Учебная литература, которой мы располагали в то время, была в большинстве своём скучна и примитивна. Особенно по зарубежной литературе XX века. Да и в программу включались тексты не самые репрезентативные и в художественном отношения значимые. О литературе говорилось не как о виде искусства, а как о явлении идеологическом. Из литературного процесса были изъяты целые пласты. На русский язык не были переведены важнейшие произведения. Произведения современных зарубежных писателей, печатавшиеся до начала 30-х годов в журнале «Интернациональная литература», выходившие в других издательствах, с середины 30-х годов почти не появлялись в печати. Публиковалось то, что проходило жестокую цензуру. Да и журнал «Интерлит» прекратил своё существование.
В отдел спецхрана Ленинской библиотеки могли попасть лишь те, кто получил разрешение на «допуск», да и им выдавались только те журналы и книги, которые были непосредственно связаны с обозначенной в «допуске» темой. В библиотеке иностранной литературы все обстояло примерно так же.

(Задание 1)
Ответьте на вопросы по тексту об учебной литературе.
(a) До какого времени произведения современных зарубежных писателей печатались в журнале «Интернациональная литература»?
(b) Кто мог попасть в отдел спецхрана Ленинской библиотеки?
(c) Как, согласно тексту, говорилось о литературе?
(Задание 2) Продолжите текст об учебной литературе, начав сразу после его последнего предложения.

(Записи)
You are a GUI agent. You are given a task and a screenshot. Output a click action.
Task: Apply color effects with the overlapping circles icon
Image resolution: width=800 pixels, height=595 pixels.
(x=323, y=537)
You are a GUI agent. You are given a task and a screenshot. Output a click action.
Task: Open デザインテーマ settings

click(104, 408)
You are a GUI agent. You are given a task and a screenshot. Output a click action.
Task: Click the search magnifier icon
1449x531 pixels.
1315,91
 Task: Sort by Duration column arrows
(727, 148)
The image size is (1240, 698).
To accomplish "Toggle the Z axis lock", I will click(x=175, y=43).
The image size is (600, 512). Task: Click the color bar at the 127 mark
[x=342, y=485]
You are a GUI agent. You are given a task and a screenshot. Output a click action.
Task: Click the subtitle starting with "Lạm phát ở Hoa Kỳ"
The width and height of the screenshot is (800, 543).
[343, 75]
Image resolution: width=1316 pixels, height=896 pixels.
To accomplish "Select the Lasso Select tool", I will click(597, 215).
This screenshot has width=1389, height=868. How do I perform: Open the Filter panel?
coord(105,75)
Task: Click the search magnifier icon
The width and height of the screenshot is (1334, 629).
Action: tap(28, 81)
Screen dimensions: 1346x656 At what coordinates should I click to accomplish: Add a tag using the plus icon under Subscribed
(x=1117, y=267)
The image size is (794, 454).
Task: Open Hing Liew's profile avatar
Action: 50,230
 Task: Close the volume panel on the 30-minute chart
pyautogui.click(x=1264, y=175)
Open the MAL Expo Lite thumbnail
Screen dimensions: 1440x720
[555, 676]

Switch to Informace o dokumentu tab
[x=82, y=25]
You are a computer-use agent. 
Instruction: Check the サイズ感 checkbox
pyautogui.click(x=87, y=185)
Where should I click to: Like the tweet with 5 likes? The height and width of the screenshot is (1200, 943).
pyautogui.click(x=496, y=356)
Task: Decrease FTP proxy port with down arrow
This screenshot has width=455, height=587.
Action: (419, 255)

(Ответ 1)
(a) До начала 30-х годов.
(b) Лишь те, кто получил разрешение на «допуск».
(c) Не как о виде искусства, а как о явлении идеологическом.

(Ответ 2)
Как же строить курс современной зарубежной литературы? Неужели следует ограничиваться лишь тем, что обозначено в утвержденных программах? Конечно, этого мало. Но даже те книги, которые стояли на полках в кабинете нашей кафедры, в начале 50-х годов было предложено передать в институтское библиотечное хранилище, оставив лишь самое необходимое, к изучению допущенное. Как преподавать, не имея доступа к книгам? А потребность в знаниях все возрастала, студенты многим интересовались, задаваемые ими вопросы требовали ответов. Кто же был рядом с Ролланом и Арагоном во Франции? Рядом с Голсуорси, Уэллсом и Шоу в Англии? О Прусте и Джойсе студенты хотели знать не только из книги Ральфа Фокса «Роман и народ», они хотели прочитать их произведения. Студенты — народ любознательный. В те годы в нашем институте на филфаке учились и Юрий Визбор, и Ада Якушева, Юлик Ким и Юрий Коваль. Юлик Ким любил задавать вопросы и в устной и в письменной форме, и не один он, разумеется. Но дело не только в этом Появилась теперь уже остро ощущаемая потребность определить свой путь в избранной специальности, найти себя.